The quiet, reserved, almost arrogant confidence. The life of a noble heir, the endless, gruelling lessons in history, in lineage, in tactics. The weight of expectations, a physical, crushing thing on his small shoulders. The pressure from his father, a man who spoke little and demanded everything. 

The loneliness...

That was the strongest feeling. A profound, isolating, and all-encompassing loneliness. He was the heir. He was different. He was not a child. He was a project. He had no friends, only tutors, guards, and duty.

He was Brandt Rimescar.

The flood was perfect. It was a complete, seamless life.

Until it wasn't.

The memories, the feelings, they raced forward, a high-speed, dizzying blur of nine years... nine years and eight months...

And then... blackness.

The stream of data... it just... stopped.

The last memory... Brandt's last memory... was... terror.

It was night. He was in the courtyard. The stone was slick with ice. It was dark. It was cold. The sound of... water. Splashing. The feeling of... falling. A high, stone wall... slipping. 

And then... nothing.

A black, empty, terrified void.

The boy's memories... his memories... ended. They ended at the exact, precise, impossible moment… that his... Thomas's... soon would begin.

The deluge ceased.

It was over in a second. But it left him... wrecked.

He slammed back against the hard, wooden headboard, his new, small body shuddering. He was gasping, his heart hammering a sick, frantic, stuttering rhythm, his mind a howling, chaotic storm.

The smoky, black panel, its job, its assault, apparently done... dissolved.

The whispers. The light. The text.

It all just... faded as if it had never been.

Leaving him... alone.

He was... two.

His mind... his self... Thomas... was still there. He was the consultant. He was the man who had been pushed. 

But he was... grafted.

He had been forcibly, brutally, merged... with Brandt.

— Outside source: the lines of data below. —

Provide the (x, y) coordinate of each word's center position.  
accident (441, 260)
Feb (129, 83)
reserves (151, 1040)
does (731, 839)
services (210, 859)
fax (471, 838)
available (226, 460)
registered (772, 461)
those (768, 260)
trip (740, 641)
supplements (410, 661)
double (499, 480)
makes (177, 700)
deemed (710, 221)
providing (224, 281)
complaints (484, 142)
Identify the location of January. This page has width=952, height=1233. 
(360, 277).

The boy's entire life... it was his. He didn't remember Brandt's childhood. He had lived it. He was Brandt.

'This... this is my life. My... Father. My... sisters.'

The thought was Brandt's. It was full of a heavy, dutiful, and cold affection.

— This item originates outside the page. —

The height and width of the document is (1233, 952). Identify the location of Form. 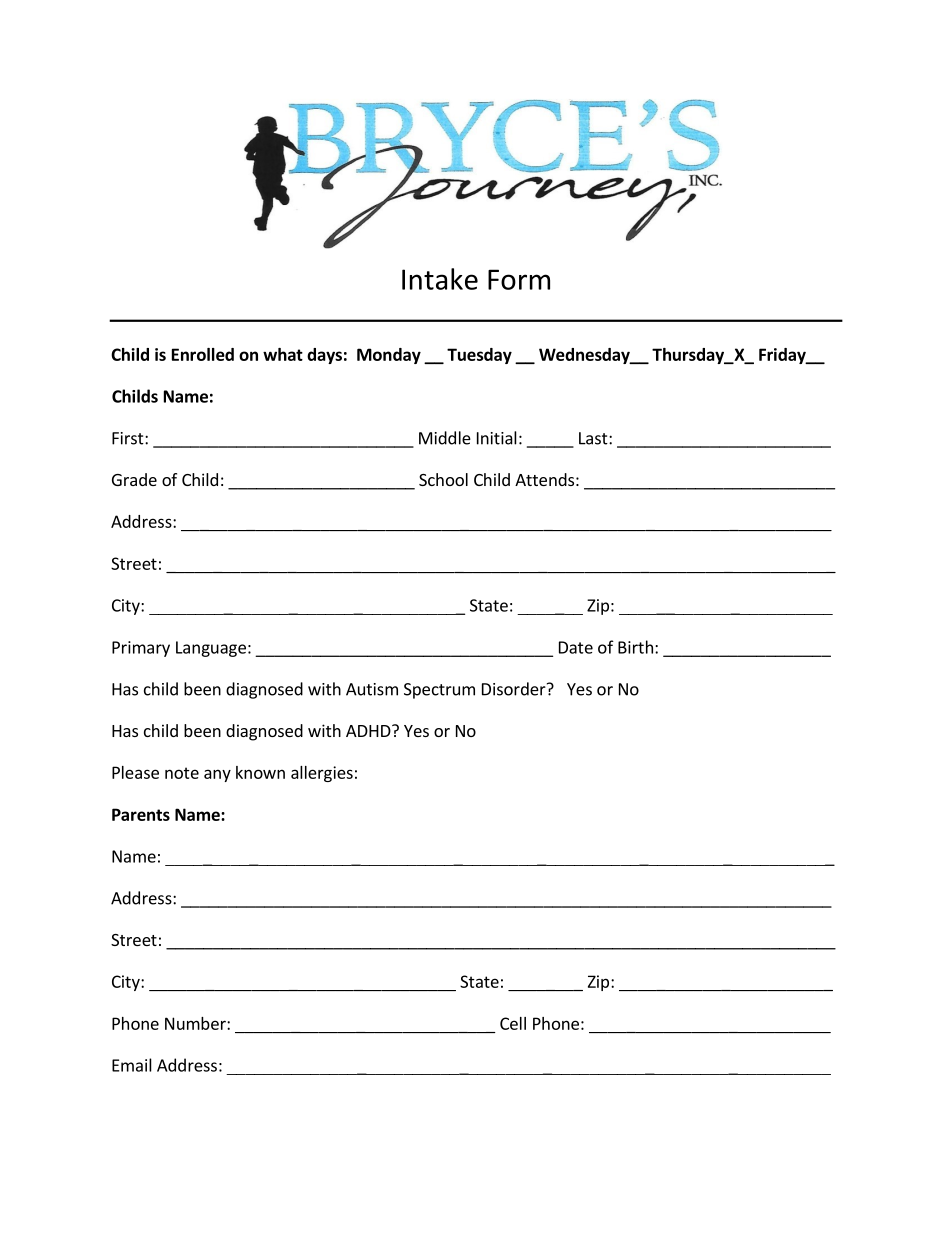
(519, 279).
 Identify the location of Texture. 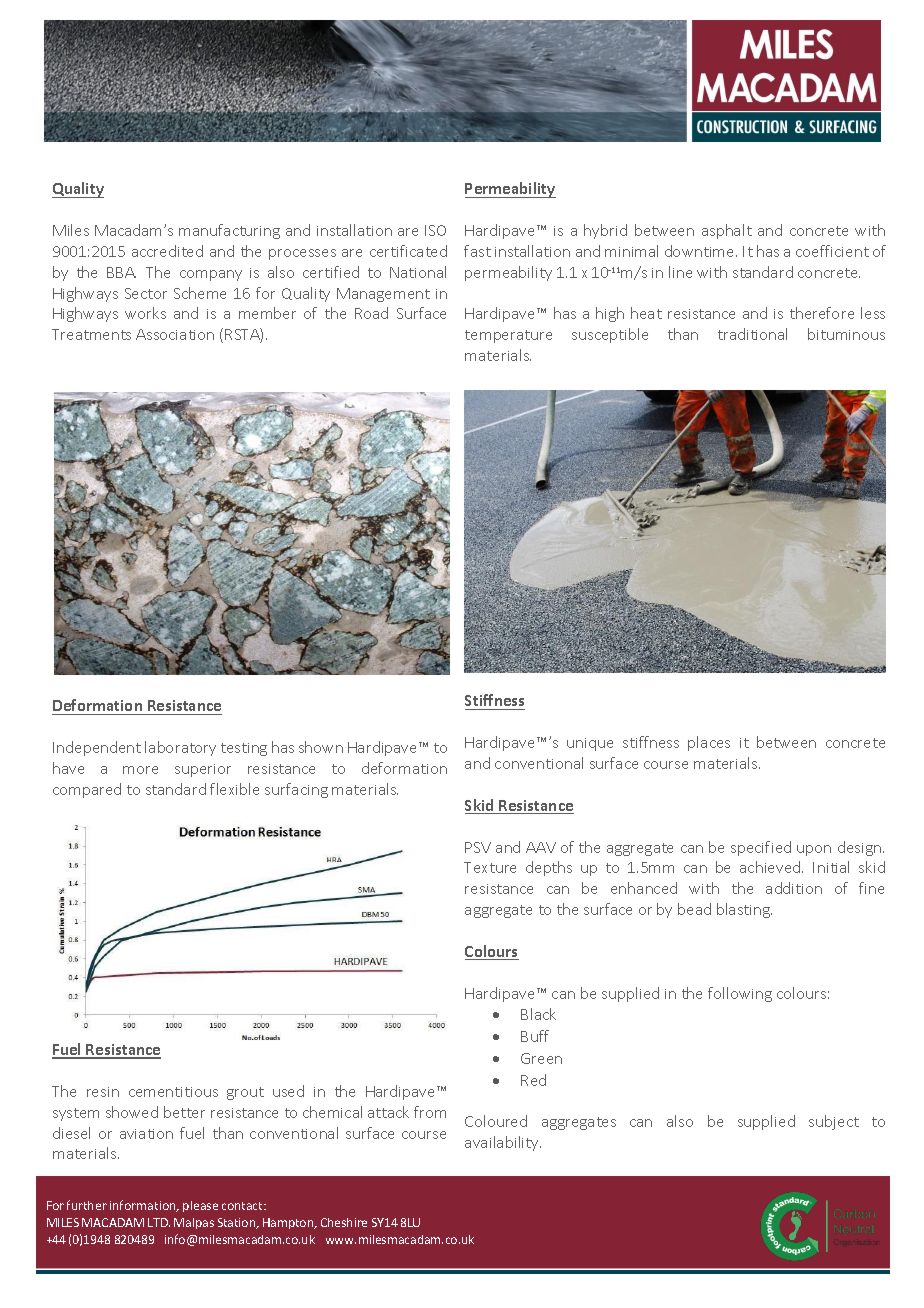
(490, 867).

'No. That... that was his life. My... my...'

The thought was Thomas's. It was full of a desperate, horrified denial.

His mind fractured.

Thomas. Brandt.

Brandt. Thomas.

He stared, wide-eyed, at the dark, smoky, wooden beams of the infirmary ceiling. The room felt... familiar.

He... Brandt... had been here before. He'd cut his hand badly in the training yard. Falk had carried him. He remembered the sharp, acidic smell of the lye... Maester Vorin... the gentle, wrinkled hands...

He slowly... painfully... lifted a hand.

He held it up to the flickering, orange firelight.

It was a small hand. Pale. Weak. The fingers were short.

'My hand.'

He made a fist.

It was a small, weak, pathetic thing. But it was his. It was the only tool he had left.

His mind was at war. A war of two lives, a storm of impossible, new, old... feelings. He had so, so many questions.

Who was he?

What was he?

He had... no... answers.

The silence of the room settled, heavy and hot. The only sound was the roar and crackle of the fire, a hungry, living thing in the corner.

A new sound cut through the silence.

It was not a whisper. It was not in his head.

It was a real voice.

It was soft, dry, and reedy. An old man's voice, kind and gentle. It came from the shadows, from somewhere near the tables with the gleaming bronze tools.

"Ah, you are awake, Young Master."

A figure, small and stooped, emerged from the gloom, leaning on a simple, gnarled, wooden staff.

"Good, good. And how are we feeling?"